Index counting within a string begins from zero. Note that the space characters at index 6 and index 22 of the main string ($str) have not been included in the separations. Also note that the comma after “pencil” in the main string, has not been included in the separations. Still note that the ‘k’ and full stop at the end of the main string have not been included in the separations. Assume that it was optional for us to include these omissions. The four separations could be assigned to variables leading to something like:

    $str0 = "I have"
    $str1 = "a pencil"
    $str2 = " a pen"
    $str3 = "and a boo"

When you separate a string in this manner, maintaining the consecutiveness of the characters, you are said to be unpacking the string. When you join the separate portions to have back the main string with or without the omissions, you are said to be packing the string. Note that inside the computer, each character is a byte, even the space character.

The unpack Function
The following code unpacks the above main string into the variables given:

    my $str = "I have a pencil, a pen and a book.";
    my ($str0, $str1, $str2, $str3) = unpack("A6xA8xA6xA9", $str);

The expression, "A6xA8xA6xA9" is an example of what is called a template. The second argument in the function is the main string: it can be a variable or a literal. The template can also be a variable. The unpack function returns a list.

Now, the letter, A in uppercase represents a character in the template. A6 at its position in the template, means copy the first 6 characters (bytes) into the variable, $str0. x at its position in the template, means skip the next corresponding character of the main string. x is in lowercase. x2 means skip the next 2 characters, x3 means skip the next 3 characters, and so on. A8 at its position in the template means copy the next 8 corresponding characters of the string into variable, $str1. The x after 8 means skip the next character. A6 again means copy the next 6 characters of the corresponding portion in the string into variable, $str2. The x that follows means skip the next character in the process. A9 means copy the next 9 characters of the corresponding portion of the string into variable, $str3. Template letters are case sensitive, in the sense that ‘A’ does not mean ‘a’.

Consider the following template:

    "AAA"

This would copy single characters. The first A means copy the first character of the string into the first variable of the list; the second A means copy the second character into the second variable of the list. The third A means copy the third character into the third variable of the list (and so on). If you want to copy consecutive characters of a portion into a variable, follow the A for the start of the portion, with a number, as in A6 or A8 above.

Note: A and A1 mean the same thing; and x and x1 mean the same thing. A variable in the return list, corresponds to the letter A followed by a number. So, A1 means one character for the variable and A6 means 6 characters for the variable.

The pack Function
The pack function does the opposite of the unpack function. It groups portions of strings to form one string. The formed string will have the portions lying consecutively without any skip of memory cell (in memory). When you unpack, you return a list of items; when you pack, you return a single item.

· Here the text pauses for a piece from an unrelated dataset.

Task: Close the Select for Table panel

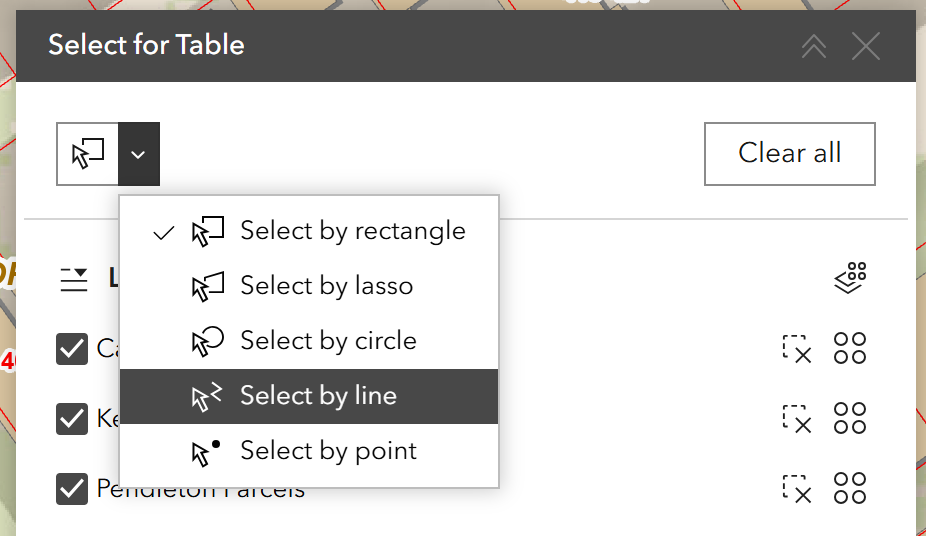Action: [865, 46]
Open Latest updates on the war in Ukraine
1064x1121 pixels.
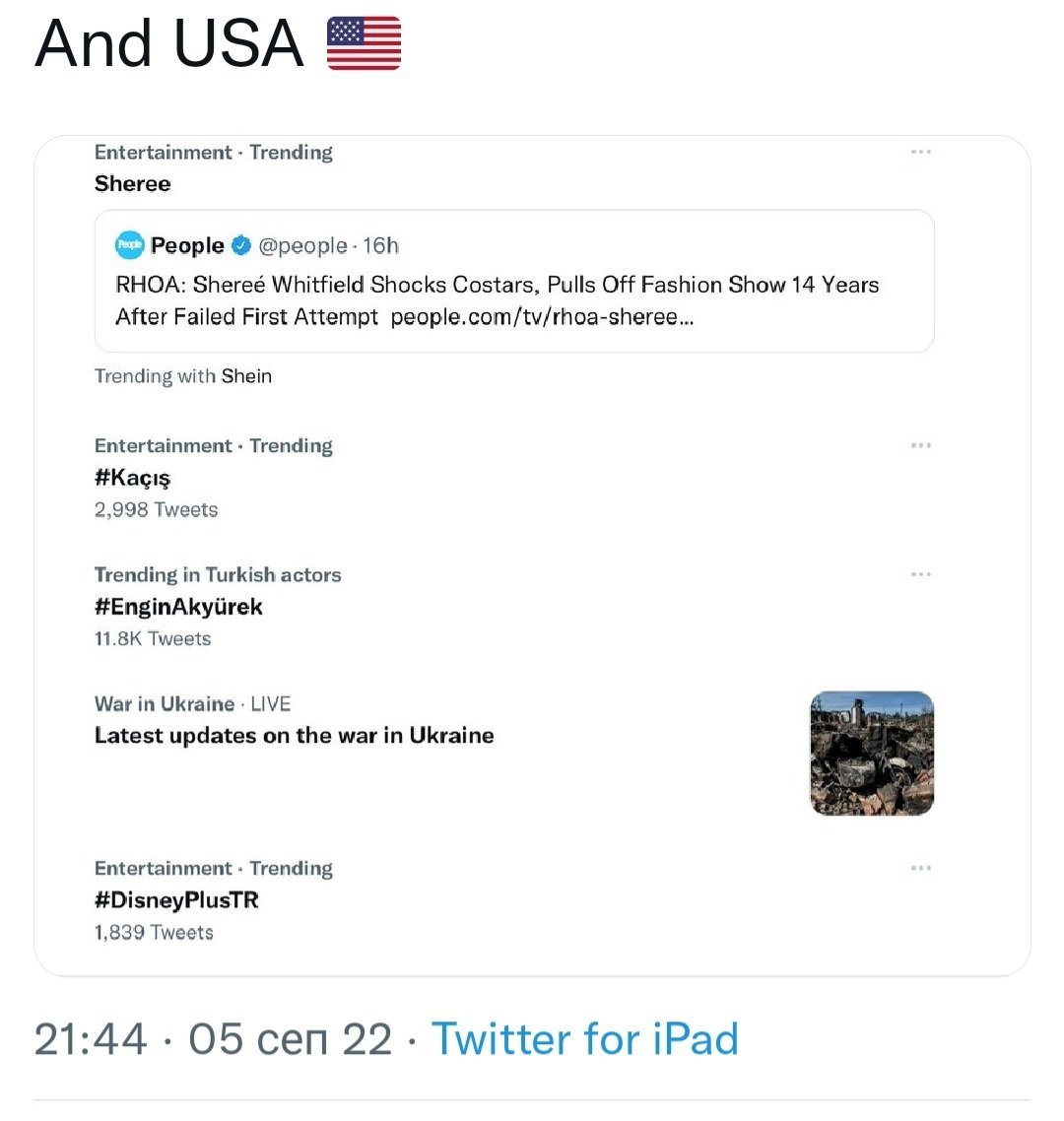[x=294, y=736]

The portions of strings packed do not necessarily have to come from the same source (original string). So by default, the pack function does not include characters you do not ask for like, comma, space, full stop or even letters like e, f, g. etc. Note, when a digit e.g. 4, 6, 5 is typed within quotes, it is a character and not a number. A single digit as a character, occupies 1 byte.

The pack function uses the same template as the unpack function. However, the x here will instead introduce the null character. The null character is '\0'. So x1 means introduce 1 null character, x2 means introduce two null characters, x3 means introduce three null characters, etc.

The following code packs the separated strings above into the main string, but the characters omitted, have not been included in the packing process.

use strict;

    my $str0 = "I have";
    my $str1 = "a pencil";
    my $str2 = " a pen";
    my $str3 = "and a boo";

    my $str = pack("A6A8A6A9", $str0, $str1, $str2, $str3);

    print $str;

The output is:

    I havea pencil a penand a boo

In the template here, the x meta character was not used, as it would introduce a null byte (character). The null character should not be printed; there is actually a nuance with it - see below.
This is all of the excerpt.